### 节选段落
有一些准则可以检测离群点,如:正态分布3∂,Z-score 异常值检测,基于MAD的Z-score 异常值检测
以上部分详情与代码请参考:https://blog.csdn.net/weixin_35757704/article/details/89280715
下面是其他的准则:高杠杆值点(帽子矩阵)、DFFITS值、SR学生化残差、cook距离和covratio值,先创建个例子:
import numpy as np
import statsmodels.api as sm
import pandas as pd
from sklearn.metrics import mean_squared_error
x = pd.DataFrame(
np.random.randint(0, 100, size=(100, 4)), columns=['col1', 'col2', 'col3', 'col4']
)
y = np.random.randint(0, 100, size=(100, 1))
fit = sm.OLS(y, x).fit()
print(fit.summary())
pred = fit.predict()
print("RMSE : ", np.sqrt(mean_squared_error(y, pred))) # 计算 RMSE
# 离群点检验
out_points = fit.get_influence()

### 任务 A
在讲离群点检测的节选段落里,"下面是其他的准则"后面列出了哪几种准则?
### 任务 B
请接着离群点检测的节选段落往下写,从它最后一行之后开始。

### 所给数据
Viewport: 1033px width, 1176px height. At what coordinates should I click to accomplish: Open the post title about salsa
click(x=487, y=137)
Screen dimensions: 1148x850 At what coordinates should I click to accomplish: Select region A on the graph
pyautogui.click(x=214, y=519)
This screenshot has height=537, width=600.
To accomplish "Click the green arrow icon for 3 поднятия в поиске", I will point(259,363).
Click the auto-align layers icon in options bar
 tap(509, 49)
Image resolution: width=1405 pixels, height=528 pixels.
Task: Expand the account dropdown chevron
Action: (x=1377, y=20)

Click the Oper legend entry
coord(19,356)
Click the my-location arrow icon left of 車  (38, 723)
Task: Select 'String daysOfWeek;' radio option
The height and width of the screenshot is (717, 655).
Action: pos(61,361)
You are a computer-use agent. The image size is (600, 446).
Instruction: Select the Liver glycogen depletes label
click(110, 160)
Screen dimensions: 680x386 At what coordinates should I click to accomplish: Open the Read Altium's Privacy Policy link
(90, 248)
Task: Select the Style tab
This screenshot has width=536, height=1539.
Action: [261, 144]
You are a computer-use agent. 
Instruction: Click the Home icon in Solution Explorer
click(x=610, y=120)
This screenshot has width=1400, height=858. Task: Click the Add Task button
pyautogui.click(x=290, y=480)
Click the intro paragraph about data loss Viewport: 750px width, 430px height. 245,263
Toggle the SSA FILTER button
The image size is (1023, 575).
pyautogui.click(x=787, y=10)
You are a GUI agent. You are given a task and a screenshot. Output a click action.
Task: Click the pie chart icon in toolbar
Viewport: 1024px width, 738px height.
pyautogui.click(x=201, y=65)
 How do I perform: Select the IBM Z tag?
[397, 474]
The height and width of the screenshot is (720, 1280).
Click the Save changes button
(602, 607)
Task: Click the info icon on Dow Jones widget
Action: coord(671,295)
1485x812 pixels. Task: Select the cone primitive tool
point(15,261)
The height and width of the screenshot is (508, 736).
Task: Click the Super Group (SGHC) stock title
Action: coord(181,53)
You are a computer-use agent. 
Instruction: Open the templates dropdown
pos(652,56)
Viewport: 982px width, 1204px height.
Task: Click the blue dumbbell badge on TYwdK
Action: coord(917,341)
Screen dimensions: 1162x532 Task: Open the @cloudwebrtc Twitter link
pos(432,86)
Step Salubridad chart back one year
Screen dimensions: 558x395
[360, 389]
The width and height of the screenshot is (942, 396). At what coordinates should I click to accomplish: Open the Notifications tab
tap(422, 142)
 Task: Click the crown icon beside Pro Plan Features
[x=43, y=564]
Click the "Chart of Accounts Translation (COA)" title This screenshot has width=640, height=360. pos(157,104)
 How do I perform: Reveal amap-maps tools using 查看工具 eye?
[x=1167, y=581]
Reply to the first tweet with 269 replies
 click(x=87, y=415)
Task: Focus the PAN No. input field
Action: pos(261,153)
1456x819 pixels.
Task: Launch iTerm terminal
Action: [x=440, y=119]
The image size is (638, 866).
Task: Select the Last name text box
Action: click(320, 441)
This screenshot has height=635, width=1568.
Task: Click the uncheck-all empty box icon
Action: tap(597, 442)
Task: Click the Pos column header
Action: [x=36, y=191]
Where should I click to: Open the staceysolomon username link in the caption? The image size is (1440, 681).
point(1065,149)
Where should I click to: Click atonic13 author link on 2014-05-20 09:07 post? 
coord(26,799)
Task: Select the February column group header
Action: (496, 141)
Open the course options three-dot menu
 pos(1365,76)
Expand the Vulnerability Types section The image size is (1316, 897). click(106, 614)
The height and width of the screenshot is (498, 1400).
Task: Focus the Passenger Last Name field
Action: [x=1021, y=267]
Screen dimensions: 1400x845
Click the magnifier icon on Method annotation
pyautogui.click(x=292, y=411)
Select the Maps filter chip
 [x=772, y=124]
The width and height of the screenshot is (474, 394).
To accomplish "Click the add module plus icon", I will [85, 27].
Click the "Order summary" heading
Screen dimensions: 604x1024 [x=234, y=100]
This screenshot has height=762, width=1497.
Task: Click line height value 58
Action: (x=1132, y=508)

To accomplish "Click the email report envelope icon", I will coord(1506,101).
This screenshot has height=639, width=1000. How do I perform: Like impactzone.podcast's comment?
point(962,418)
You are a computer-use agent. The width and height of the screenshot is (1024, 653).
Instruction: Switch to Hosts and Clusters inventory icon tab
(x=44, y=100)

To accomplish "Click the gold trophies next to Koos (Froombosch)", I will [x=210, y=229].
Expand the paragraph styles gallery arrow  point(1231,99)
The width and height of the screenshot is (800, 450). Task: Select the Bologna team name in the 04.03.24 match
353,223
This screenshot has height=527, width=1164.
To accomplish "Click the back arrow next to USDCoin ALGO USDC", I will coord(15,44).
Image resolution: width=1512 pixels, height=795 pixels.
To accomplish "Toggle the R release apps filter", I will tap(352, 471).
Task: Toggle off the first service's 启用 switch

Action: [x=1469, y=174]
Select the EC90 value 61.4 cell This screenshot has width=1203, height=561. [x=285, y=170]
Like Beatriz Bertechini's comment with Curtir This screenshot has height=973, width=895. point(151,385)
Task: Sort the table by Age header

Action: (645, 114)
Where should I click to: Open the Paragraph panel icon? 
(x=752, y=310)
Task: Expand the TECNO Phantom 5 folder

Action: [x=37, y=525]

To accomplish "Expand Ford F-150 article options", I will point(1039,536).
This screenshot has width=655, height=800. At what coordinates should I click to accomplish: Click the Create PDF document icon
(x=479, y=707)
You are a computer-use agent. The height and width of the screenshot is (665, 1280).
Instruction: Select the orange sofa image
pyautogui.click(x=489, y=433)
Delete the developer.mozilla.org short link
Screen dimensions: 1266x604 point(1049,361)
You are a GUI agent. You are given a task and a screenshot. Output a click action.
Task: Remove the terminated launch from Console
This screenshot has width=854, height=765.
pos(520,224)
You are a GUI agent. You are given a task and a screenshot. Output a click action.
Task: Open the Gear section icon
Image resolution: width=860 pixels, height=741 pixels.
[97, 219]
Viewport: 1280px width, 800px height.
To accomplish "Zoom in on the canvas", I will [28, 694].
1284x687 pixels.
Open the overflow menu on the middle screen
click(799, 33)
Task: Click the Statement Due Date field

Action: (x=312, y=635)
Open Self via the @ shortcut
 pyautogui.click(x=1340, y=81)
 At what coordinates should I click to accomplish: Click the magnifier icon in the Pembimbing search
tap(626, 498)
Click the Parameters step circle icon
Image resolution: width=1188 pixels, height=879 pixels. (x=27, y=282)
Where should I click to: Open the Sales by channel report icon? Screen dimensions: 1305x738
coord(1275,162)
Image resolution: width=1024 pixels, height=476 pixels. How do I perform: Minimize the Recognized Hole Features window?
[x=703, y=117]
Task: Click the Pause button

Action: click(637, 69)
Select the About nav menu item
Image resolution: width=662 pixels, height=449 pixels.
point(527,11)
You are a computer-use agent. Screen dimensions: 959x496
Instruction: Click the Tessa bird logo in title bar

### 最终答案 A
高杠杆值点(帽子矩阵)、DFFITS值、SR学生化残差、cook距离和covratio值。

### 最终答案 B
高杠杆值点
# 高杠杆值点(帽子矩阵)
leverage = out_points.hat_matrix_diag
# 高杠杆值点大于 2(p+1)/n时 被认为是异常点;其中p为维度,n为样本数量
leverage_out = x[leverage > 2 * (x.shape[1]) / x.shape[0]]
DFFITS值
# DFFITS值
dffits = out_points.dffits[0]
# DFFITS统计值大于 2sqrt((p+1)/n) 时被认为是异常点,其中p为维度,n为样本数量
diffts_out = x[dffits > 2 * np.sqrt((x.shape[1] + 1) / x.shape[0])]
SR学生化残差
# 学生化残差
studentized_residual = out_points.resid_studentized_external
# studentized_residual 的绝对值不大于2
studentized_residual_out = x[np.abs(studentized_residual) > 2]
cook距离
# cook距离
cook = out_points.cooks_distance[0]
# 值的绝对值越大越有高概率是异常点
covratio值
# covratio值
covratio = out_points.cov_ratio
# covratio值离 1 越远,越有可能是离群点
全部代码
import numpy as np
import statsmodels.api as sm
import pandas as pd
from sklearn.metrics import mean_squared_error
x = pd.DataFrame(
np.random.randint(0, 100, size=(100, 4)), columns=['col1', 'col2', 'col3', 'col4']
)
y = np.random.randint(0, 100, size=(100, 1))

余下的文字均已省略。